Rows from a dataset

━━━━━━━━━━━━━━━━━━━━━━━━━━━━━━

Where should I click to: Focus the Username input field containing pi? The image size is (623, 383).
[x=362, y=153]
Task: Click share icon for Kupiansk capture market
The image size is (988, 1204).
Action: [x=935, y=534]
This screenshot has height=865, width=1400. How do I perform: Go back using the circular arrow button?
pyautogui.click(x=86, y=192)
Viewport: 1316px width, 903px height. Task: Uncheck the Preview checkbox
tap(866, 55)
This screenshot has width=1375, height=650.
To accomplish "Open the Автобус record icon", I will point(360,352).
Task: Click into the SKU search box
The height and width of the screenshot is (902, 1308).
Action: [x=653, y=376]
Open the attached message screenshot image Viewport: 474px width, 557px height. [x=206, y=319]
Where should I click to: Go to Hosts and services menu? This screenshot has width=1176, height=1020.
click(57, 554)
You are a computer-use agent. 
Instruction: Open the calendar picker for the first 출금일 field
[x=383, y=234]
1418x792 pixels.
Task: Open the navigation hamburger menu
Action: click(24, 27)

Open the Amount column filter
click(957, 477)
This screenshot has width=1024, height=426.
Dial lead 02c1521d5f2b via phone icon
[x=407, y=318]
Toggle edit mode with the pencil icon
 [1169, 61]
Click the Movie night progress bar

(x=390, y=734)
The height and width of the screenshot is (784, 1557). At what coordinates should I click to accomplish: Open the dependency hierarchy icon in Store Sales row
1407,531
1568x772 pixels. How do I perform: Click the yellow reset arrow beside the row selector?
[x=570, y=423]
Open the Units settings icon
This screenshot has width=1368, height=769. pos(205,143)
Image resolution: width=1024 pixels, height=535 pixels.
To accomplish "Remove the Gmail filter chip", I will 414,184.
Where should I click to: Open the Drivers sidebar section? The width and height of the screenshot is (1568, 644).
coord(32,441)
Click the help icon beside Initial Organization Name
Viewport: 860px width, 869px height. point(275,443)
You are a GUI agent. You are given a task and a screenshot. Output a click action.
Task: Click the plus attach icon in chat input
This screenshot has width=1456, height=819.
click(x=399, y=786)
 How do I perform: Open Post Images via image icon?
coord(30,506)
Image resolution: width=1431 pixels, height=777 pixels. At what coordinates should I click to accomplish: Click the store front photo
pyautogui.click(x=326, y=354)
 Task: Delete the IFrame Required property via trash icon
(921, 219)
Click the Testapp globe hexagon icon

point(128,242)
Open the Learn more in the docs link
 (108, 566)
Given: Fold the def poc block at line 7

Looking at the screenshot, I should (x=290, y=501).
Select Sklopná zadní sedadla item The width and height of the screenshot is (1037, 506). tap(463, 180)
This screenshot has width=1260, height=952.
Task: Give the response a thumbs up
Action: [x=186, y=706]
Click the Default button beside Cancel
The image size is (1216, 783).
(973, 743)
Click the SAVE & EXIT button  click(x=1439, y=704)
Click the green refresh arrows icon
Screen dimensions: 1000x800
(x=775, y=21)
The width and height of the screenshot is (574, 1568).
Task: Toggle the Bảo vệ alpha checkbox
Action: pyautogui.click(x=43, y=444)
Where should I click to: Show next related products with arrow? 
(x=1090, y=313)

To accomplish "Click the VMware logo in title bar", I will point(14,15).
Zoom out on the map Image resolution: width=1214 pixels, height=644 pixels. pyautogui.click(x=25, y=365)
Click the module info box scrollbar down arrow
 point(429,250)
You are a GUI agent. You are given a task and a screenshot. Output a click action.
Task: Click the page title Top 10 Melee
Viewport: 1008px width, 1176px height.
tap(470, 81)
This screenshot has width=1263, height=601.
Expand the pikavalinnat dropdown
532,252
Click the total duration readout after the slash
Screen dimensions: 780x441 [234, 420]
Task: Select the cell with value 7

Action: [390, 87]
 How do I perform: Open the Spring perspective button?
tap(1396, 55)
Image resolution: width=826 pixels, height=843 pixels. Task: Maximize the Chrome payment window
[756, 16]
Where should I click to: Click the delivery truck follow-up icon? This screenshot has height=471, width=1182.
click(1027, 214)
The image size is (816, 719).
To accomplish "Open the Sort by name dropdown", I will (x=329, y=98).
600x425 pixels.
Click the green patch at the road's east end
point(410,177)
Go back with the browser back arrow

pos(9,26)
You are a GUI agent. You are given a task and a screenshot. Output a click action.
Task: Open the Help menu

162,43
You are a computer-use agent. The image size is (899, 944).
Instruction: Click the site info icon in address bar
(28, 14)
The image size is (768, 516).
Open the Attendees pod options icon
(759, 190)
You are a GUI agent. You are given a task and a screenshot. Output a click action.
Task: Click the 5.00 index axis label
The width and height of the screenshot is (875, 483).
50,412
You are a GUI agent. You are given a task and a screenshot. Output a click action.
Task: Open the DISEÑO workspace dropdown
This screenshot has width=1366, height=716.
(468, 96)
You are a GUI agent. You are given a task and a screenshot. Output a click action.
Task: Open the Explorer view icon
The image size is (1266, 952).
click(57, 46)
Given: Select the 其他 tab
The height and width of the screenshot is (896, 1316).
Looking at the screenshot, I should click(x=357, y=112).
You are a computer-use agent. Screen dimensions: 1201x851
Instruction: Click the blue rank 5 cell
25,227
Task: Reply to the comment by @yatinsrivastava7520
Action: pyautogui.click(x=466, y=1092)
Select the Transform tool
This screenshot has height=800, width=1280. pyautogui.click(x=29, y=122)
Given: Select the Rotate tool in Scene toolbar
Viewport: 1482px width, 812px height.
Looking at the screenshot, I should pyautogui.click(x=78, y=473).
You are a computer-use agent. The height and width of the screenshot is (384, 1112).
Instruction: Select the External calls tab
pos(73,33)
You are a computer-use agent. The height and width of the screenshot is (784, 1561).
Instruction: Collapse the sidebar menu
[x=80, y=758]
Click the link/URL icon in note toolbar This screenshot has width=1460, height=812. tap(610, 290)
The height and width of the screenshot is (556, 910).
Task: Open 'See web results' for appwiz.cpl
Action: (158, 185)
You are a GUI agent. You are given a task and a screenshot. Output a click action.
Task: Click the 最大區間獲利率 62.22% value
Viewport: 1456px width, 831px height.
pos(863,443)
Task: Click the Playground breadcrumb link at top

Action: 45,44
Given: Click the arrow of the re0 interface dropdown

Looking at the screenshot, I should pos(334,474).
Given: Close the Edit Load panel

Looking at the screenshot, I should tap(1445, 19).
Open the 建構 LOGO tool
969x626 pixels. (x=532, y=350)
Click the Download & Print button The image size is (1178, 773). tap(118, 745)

━━━━━━━━━━━━━━━━━━━━━━━━━━━━━━

## Work to complete
Copy out the part of the records that opens with the line containing "Click the link/URL" and runs through the end of the records.

## Reply to the task
Click the link/URL icon in note toolbar This screenshot has width=1460, height=812. tap(610, 290)
The height and width of the screenshot is (556, 910).
Task: Open 'See web results' for appwiz.cpl
Action: (158, 185)
You are a GUI agent. You are given a task and a screenshot. Output a click action.
Task: Click the 最大區間獲利率 62.22% value
Viewport: 1456px width, 831px height.
pos(863,443)
Task: Click the Playground breadcrumb link at top

Action: 45,44
Given: Click the arrow of the re0 interface dropdown

Looking at the screenshot, I should pos(334,474).
Given: Close the Edit Load panel

Looking at the screenshot, I should tap(1445, 19).
Open the 建構 LOGO tool
969x626 pixels. (x=532, y=350)
Click the Download & Print button The image size is (1178, 773). tap(118, 745)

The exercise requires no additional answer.